Regel Nr. 1: Stelle nie den Schiri in Frage

nemo, Freitag, 08.07.2016, 10:07 (vor 3519 Tagen) @ thrive5159 Views

ich habe alle Postings in diesem Faden gelesen. Etwas komisch kam es mir
ja auch vor, dass gleich zwei Mal völlig sinnlos Hand gespielt wurde. Und
kurz kam bei mir auch der Gedanke auf "könnte das nicht gekauft sein?"
Meine Frage dazu: Wie kauft man einen Schweinsteiger? Das wirklich
relevante für ihn ist doch garnicht mehr Geld, sondern der Gewinn des
Titels. Der macht sich doch keine Gedanken darüber, jetzt noch mehr Geld
haben zu können - der ist eh reich genug. Worüber er nachdenkt, ist doch
in die Fussballgeschichte einzugehen als einer derjenigen, die auch noch
eine EM gewonnen haben. Also meint ihr, dass der Schweini und auch der
Boateng bedroht wurden?

Nein. Es war eine Schiedsrichterentscheidung, die zum Vorteil für Frankreich
geführt hat. Eine Entscheidung, die kaum jemand nachvollziehen konnte
und die mehr als zweifelhaft war. Und ein Schiri ist leichter zu bestechen
als ein Spieler. Es erinnert auch etwas an die EM in Deutschland, wo
Schiedsrichterentscheidungen durch das Turnier dafür gesorgt haben,
dass Italien den Titel gewinnt. Und den brauchten sie damals um eine
Korruptionsaffäre im italienischen Fußball zu vertuschen. [[zwinker]]

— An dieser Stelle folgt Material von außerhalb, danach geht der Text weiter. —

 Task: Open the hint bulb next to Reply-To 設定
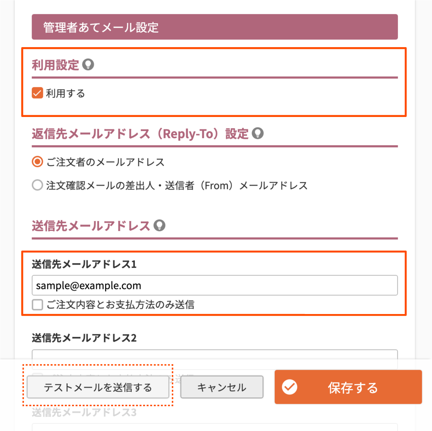coord(258,133)
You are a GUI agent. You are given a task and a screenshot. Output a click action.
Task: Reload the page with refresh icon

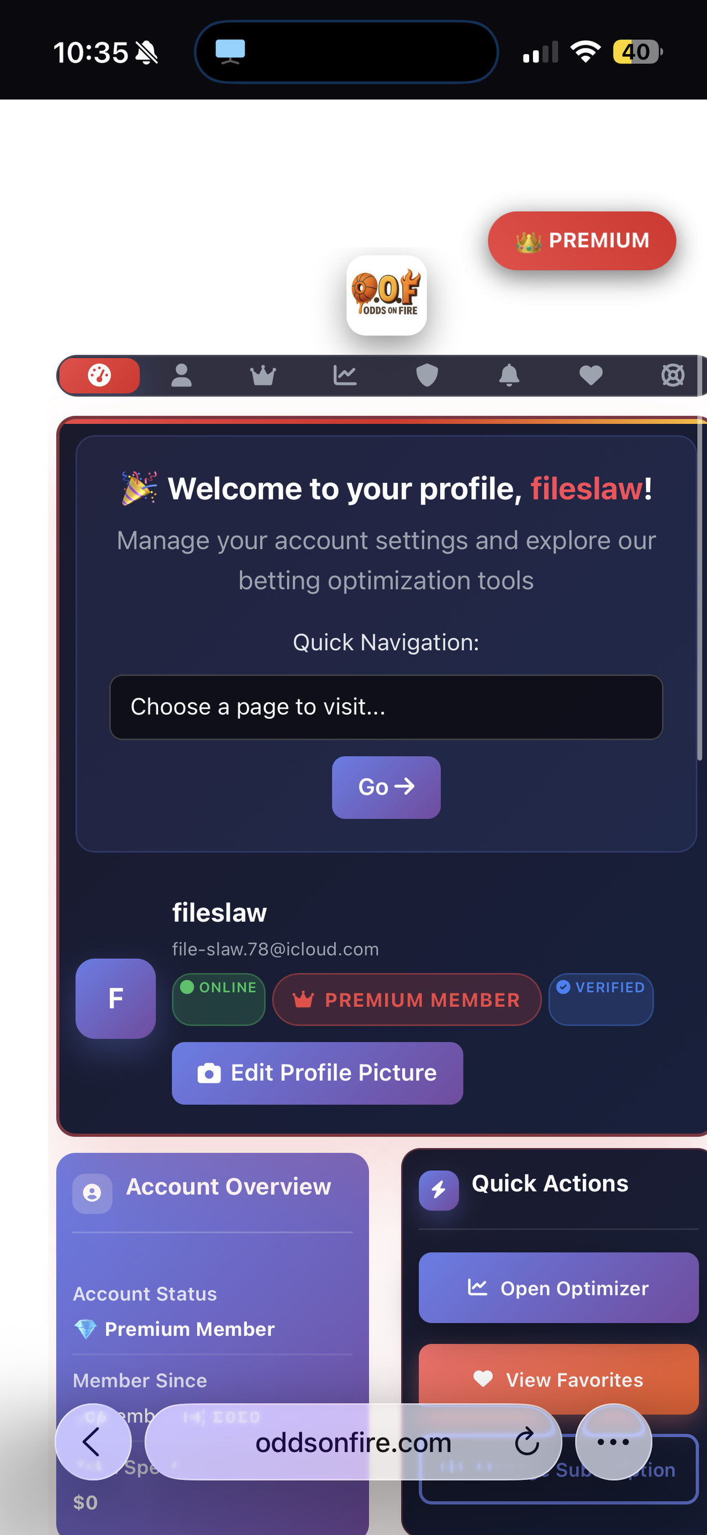pyautogui.click(x=527, y=1442)
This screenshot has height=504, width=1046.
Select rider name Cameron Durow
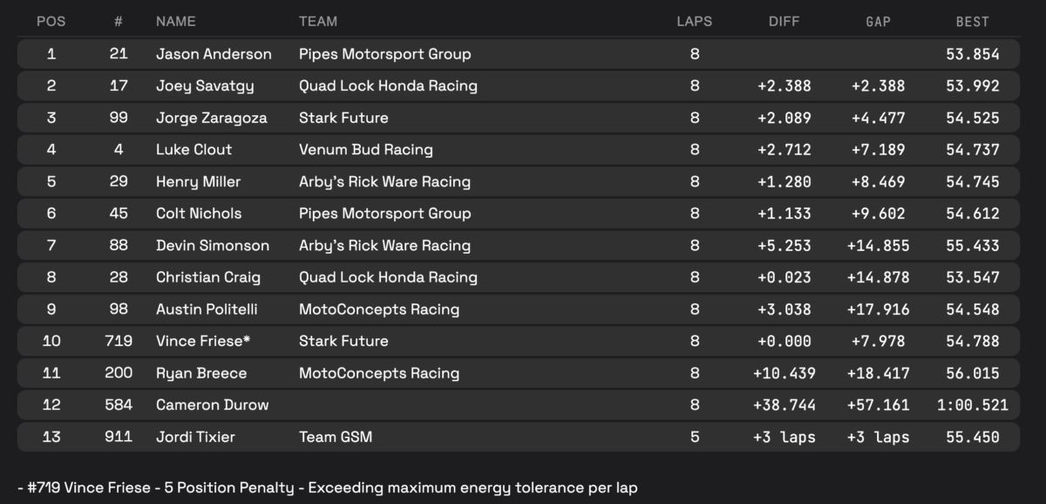[x=212, y=405]
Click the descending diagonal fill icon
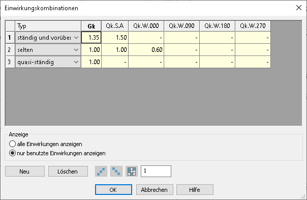The image size is (307, 200). (116, 172)
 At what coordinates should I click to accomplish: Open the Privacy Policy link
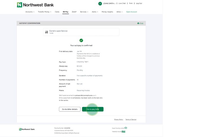pos(118,120)
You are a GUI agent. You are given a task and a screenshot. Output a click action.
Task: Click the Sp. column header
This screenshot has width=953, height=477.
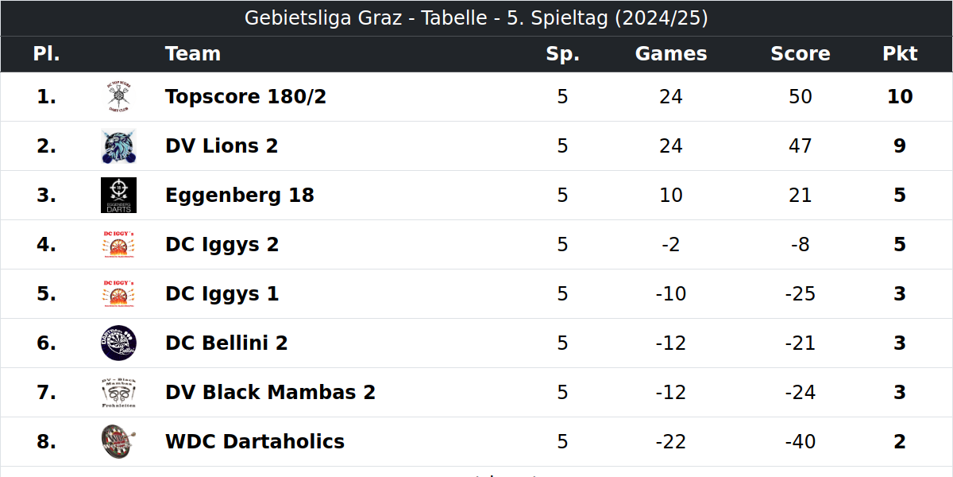[563, 54]
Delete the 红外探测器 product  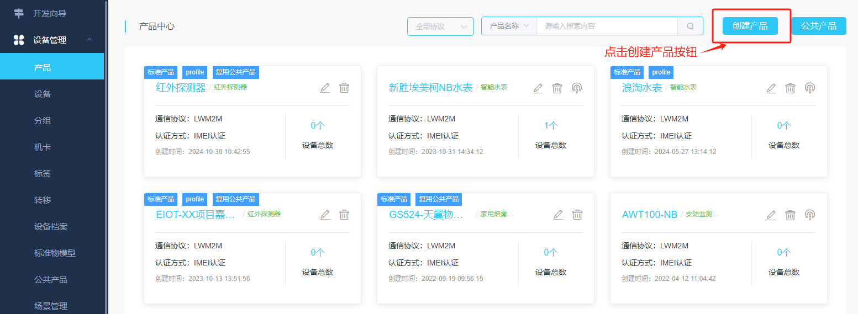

Wenn alle sagen, man darf die Entscheidungen des Schiri nicht in Frage
stellen, dann sollte man dort besonders genau hinsehen. Denn die
Position des Schiri ist optimal. Läuft alles wie gewünscht, dann macht
der Schiri einfach einen guten Job. Läuft etwas falsch, dann gibt es
gelbe Karten, Freistöße und Elfmeter.